Inequality between men and women in the workplace has historically led to female contributions being overshadowed or outright discarded. Exploring one of North Carolina’s newer billion-dollar markets, UNC Greensboro Archivist and Associate Professor Erin Lawrimore highlights how the presumed absence of women in high-profit trades can paint a very inaccurate picture of how businesses have operated and are sustained. Using funds from her Faculty First Award, Lawrimore expanded research on female figures who have offered significant value to the State’s $2 billion-a-year, craft beer industry.
According to the NC Craft Brewers Guild — a not-for-profit comprised of brewers, vendors, retailers, and craft beer enthusiasts — North Carolina is home to more than 300 breweries and brewpubs, outnumbering every other state in the American South. In the fall of 2017, Lawrimore and her colleagues set out to methodically document the culture, business, and history of these establishments in a digital project called Well Crafted NC. Amidst their research, Lawrimore found recipes from women brewers dating back to the 1800s; this piqued her interest.
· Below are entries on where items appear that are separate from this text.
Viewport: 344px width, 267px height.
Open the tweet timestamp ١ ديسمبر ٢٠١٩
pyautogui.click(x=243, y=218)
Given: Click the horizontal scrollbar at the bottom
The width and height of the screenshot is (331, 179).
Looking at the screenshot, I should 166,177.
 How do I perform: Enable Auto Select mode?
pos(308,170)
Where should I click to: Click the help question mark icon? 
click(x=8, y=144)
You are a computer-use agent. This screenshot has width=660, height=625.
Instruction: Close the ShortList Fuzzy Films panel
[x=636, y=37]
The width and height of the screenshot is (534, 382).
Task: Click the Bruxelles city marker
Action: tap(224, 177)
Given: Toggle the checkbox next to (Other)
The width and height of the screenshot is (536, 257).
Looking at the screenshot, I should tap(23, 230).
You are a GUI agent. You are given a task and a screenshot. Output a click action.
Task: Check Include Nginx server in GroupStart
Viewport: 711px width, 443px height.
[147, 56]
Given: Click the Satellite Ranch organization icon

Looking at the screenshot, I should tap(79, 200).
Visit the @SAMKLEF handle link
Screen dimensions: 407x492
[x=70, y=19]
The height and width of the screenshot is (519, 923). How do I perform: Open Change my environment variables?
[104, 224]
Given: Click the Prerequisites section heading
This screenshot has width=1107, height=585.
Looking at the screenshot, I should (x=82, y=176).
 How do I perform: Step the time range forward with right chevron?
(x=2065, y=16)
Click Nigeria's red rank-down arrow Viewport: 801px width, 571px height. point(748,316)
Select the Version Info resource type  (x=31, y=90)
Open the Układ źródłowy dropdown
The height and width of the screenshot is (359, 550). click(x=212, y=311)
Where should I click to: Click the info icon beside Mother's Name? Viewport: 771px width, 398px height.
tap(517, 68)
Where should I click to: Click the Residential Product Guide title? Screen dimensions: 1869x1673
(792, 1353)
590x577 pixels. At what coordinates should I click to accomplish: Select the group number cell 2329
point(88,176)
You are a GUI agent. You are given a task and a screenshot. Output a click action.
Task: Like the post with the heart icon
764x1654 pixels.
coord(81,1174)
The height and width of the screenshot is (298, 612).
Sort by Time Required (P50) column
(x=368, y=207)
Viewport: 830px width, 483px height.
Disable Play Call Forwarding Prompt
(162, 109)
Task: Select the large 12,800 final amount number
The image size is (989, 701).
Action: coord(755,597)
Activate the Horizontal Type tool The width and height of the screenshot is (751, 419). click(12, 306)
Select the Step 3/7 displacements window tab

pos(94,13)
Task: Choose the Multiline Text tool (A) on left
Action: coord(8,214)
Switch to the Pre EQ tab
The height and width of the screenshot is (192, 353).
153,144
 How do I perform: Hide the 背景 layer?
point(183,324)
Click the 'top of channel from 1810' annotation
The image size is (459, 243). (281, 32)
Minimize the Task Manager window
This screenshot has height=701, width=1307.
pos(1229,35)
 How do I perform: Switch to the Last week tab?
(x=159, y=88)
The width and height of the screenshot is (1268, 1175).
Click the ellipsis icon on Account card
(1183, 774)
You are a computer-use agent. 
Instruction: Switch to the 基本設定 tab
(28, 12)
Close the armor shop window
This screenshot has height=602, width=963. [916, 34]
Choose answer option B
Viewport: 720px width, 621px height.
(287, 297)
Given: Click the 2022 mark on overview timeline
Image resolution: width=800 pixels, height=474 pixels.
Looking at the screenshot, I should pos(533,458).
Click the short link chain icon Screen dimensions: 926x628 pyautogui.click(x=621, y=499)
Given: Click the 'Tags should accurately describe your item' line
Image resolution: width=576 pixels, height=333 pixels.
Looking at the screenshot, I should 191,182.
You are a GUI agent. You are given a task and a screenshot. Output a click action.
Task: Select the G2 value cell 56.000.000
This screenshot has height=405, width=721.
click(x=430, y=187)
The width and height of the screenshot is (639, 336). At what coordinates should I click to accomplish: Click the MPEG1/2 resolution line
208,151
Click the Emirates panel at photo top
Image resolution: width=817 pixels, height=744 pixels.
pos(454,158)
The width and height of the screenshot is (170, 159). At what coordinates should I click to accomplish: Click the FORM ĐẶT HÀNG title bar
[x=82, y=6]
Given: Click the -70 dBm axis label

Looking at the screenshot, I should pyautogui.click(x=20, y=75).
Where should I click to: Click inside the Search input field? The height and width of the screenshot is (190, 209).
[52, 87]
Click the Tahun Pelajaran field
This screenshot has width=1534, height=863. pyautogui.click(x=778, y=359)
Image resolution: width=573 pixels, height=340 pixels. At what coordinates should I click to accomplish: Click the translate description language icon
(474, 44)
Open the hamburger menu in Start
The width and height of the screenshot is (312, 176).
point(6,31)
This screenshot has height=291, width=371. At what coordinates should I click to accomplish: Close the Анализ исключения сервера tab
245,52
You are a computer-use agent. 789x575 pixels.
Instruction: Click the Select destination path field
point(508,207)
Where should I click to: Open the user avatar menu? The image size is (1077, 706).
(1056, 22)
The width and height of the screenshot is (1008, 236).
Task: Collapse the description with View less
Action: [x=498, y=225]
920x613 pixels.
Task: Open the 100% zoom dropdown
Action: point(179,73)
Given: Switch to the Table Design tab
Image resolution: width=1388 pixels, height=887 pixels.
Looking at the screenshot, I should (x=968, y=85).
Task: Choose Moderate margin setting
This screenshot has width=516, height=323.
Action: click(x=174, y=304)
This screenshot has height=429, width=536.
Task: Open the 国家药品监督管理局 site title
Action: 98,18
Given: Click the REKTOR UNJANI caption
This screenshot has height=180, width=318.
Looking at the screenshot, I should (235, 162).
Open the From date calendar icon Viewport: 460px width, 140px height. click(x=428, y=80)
She decided to place more emphasis on female influences in her study, and with funds from her Faculty First Award, Lawrimore traveled across the state collecting oral interviews from 23 women brewers and brewery owners. She established a few emerging themes: First, Lawrimore found that many women have come to brewing from other traditionally male-dominated industries, such as construction and IT; second, most of the women have completed formal education programs; and third, they rely on a strong support network.
“Women are still fighting stereotypes. They have to have the formal training and work really hard to prove that they belong,” said Lawrimore. “But women have been brewing beer since beer was first produced, and they continue to play an important role in the craft beer industry today. By purposefully focusing on documenting the stories of women in the industry, we were able to ensure that the Well Crafted NC project includes stories of the women who are doing excellent work in the field, but who are sometimes left out of the larger narrative.”
As the craft beer industry continues to grow and play a major role in North Carolina’s economic market, Lawrimore intends for Well Crafted NC to be a snapshot (many years from now) of how this business came to be and the men and women who pushed it forward. Thanks to her Faculty First Award, that history will be documented more accurately.